Here is a third advantage. Anyone can help anyone else. God delights in apparent role-reversals. Counseling in a church context is far richer than “designated expert” meets with “needy client.” I’ll never forget a story that my former pastor, Jack Miller, told about his sister-in-law. She was mentally disabled and lived with him and Rosemary, his wife. As a result, “Aunt Barbara” was a natural part of the church body. One day on the way to church, Jack was grumbling about the rainy weather. Aunt Barbara, in her simple 5-year-old way, said to him “But Jack, the sun is always shining. It’s just behind the clouds.” God used that like a lightning bolt. God is always shining, no matter what his providence displays on the surface. Out of the mouth of a woman with a child’s mental life came words of faith that blessed the pastor of a church of 800 people. That’s the body of Christ!
As Powlison says at the end of his article, professional parachurch biblical counseling has its place. We are immensely grateful for the ministry of people like Jeff Stark. But we also must embrace the centrality of the local church for biblical counseling. All Christians are called to encourage one another and bear one another's burdens. We all need wise counsel and this should and will happen very informally over coffee, in our home groups, while moms are talking at the playground, etc. There are also times of deeper struggle when you need someone who is especially committed and equipped to provide this kind of counsel in the church. Along with the pastors at Bethel, there are several others who are committed and equipped for this kind of ministry.
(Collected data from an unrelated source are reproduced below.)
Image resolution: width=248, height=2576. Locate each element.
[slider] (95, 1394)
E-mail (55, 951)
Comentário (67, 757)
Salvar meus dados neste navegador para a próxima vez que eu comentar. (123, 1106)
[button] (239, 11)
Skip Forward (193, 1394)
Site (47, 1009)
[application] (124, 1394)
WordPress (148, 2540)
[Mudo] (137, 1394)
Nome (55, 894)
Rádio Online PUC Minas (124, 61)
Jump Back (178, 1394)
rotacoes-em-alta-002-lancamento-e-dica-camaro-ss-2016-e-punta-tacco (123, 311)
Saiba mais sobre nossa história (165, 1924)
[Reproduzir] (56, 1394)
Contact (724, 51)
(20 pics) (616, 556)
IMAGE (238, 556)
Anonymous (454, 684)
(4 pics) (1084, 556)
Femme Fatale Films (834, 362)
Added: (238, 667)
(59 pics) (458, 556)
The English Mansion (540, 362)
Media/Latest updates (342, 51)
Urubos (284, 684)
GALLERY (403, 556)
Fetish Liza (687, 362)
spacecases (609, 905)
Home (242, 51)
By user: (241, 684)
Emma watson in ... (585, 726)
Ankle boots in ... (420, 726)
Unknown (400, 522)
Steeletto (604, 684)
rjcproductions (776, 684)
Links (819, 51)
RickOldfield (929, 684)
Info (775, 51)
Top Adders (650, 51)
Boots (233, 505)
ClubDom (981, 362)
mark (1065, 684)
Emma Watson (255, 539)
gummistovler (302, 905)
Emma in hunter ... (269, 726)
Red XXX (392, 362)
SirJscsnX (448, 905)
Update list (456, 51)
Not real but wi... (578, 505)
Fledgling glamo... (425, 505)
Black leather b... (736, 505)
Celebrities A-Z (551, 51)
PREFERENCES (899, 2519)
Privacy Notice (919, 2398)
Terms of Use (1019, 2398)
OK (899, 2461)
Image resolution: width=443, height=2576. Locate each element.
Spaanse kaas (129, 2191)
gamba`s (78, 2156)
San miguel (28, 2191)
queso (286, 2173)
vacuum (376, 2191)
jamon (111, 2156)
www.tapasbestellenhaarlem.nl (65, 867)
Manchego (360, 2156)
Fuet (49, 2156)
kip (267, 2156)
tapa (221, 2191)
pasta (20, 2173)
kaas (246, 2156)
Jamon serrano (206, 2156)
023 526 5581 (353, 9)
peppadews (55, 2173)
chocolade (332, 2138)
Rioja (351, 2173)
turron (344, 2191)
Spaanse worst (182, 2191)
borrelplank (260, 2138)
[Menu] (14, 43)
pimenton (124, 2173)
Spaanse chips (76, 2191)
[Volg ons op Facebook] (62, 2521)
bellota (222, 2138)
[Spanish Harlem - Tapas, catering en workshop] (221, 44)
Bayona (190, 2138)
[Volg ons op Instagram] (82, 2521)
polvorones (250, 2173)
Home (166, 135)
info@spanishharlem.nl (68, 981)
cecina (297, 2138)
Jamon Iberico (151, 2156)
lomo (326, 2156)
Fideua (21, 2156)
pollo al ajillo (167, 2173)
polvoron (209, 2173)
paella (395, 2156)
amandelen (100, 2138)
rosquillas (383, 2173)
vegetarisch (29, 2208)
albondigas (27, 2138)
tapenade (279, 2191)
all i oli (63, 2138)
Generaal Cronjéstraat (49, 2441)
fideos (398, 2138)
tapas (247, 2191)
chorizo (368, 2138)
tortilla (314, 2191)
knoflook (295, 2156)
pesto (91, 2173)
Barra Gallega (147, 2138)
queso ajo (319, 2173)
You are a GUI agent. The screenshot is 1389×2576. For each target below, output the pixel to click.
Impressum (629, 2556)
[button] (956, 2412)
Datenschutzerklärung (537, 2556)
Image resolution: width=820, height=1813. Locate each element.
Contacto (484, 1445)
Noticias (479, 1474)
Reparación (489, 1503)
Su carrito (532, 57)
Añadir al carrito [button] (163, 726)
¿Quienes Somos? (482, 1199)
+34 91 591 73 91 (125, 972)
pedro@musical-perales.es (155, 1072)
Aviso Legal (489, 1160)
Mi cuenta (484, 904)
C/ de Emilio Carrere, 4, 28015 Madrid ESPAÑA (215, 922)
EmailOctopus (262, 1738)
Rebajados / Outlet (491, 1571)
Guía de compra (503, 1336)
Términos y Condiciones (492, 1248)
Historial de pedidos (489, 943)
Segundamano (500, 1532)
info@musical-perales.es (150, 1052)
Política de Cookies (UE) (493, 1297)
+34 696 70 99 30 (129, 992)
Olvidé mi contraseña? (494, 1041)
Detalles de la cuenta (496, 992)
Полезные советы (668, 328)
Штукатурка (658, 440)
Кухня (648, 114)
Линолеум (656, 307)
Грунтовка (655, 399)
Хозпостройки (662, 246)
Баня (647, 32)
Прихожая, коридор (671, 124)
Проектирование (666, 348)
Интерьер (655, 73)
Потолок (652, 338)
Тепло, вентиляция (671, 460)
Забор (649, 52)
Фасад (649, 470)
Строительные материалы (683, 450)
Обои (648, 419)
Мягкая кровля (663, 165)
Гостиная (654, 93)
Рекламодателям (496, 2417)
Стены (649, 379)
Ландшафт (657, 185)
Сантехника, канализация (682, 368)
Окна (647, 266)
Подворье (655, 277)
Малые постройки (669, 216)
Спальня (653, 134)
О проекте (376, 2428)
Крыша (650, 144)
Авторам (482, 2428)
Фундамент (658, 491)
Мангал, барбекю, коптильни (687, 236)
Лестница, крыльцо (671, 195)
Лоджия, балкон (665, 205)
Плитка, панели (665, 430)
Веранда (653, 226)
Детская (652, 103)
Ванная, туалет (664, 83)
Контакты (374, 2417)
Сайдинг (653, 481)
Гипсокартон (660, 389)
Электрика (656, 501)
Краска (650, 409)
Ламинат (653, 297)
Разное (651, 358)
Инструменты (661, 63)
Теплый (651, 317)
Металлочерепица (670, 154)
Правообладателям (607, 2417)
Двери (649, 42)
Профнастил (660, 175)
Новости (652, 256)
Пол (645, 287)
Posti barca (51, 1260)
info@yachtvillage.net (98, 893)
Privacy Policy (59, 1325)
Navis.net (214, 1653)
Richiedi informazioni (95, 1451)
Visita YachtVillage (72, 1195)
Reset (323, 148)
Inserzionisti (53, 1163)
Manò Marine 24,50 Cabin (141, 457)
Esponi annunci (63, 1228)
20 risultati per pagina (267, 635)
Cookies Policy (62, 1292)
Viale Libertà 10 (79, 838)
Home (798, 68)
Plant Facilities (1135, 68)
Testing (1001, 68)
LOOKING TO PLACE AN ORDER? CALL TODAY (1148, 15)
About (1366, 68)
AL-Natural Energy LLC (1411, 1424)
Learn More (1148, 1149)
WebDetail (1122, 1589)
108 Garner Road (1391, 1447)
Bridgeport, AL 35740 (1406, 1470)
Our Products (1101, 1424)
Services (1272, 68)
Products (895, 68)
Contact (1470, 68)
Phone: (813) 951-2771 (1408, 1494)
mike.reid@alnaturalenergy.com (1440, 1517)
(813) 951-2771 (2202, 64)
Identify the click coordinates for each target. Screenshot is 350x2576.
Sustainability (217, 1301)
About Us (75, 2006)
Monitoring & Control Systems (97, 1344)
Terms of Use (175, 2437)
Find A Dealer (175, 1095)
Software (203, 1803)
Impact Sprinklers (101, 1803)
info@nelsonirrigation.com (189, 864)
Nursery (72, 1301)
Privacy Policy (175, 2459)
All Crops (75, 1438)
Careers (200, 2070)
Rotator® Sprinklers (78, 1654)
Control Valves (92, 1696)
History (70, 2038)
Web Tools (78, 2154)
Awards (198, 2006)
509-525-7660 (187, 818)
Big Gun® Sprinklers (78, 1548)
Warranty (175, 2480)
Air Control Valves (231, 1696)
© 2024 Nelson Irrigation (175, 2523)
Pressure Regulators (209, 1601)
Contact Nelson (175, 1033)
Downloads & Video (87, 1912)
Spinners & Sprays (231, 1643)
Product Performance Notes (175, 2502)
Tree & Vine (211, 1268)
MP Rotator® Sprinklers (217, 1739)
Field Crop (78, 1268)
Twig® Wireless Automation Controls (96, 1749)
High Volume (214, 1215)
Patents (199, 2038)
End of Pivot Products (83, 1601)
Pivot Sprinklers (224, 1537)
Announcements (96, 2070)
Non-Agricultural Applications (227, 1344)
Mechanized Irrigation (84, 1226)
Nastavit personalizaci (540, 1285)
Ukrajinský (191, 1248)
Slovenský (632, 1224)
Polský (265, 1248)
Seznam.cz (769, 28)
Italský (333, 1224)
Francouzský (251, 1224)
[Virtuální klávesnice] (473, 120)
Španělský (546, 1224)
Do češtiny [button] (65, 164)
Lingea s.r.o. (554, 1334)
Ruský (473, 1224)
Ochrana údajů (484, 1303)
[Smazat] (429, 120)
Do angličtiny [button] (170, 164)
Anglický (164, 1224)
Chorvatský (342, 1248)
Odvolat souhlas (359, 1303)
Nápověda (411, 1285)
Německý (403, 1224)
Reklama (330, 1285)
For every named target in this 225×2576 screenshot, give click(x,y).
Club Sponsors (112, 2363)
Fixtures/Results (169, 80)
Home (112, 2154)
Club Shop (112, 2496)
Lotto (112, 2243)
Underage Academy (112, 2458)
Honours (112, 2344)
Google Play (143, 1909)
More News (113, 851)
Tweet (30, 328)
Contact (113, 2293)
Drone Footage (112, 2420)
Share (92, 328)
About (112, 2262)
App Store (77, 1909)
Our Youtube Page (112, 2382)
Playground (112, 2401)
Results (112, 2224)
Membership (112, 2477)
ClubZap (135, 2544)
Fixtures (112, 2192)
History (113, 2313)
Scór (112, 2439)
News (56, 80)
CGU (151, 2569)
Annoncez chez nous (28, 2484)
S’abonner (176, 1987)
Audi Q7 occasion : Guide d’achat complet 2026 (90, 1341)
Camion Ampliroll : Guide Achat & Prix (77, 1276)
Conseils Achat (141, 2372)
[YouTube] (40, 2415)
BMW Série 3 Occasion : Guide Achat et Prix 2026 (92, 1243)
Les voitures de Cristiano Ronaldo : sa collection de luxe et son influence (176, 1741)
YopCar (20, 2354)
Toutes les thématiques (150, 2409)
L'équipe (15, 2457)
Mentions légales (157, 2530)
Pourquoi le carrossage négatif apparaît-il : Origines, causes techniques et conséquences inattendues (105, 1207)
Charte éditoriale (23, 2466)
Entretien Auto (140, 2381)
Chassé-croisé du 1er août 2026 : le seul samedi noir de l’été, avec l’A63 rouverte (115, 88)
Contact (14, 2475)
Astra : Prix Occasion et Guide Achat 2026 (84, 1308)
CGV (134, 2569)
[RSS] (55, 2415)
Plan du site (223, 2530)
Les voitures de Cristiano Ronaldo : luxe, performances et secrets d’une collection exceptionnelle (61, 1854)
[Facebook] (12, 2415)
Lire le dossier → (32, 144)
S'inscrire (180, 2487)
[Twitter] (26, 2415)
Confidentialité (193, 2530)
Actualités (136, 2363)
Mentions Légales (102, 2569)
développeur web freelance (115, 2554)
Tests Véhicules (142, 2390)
If you're looking for someone to meet with, please let me know and I'd be happy to recommend one of them to you.

It's very appropriate that Bill sent this article, because he and Barb live out this vision in their own commitment to biblical counseling in our local church. They take this role so seriously that they invest a week each year to get further equipped by attending the Biblical Counseling Training Conference at Faith Church in Lafayette, IN. They also encourage others to go along. They just returned from this year's conference, having taken two ladies along with them. Maybe you should consider joining them next year!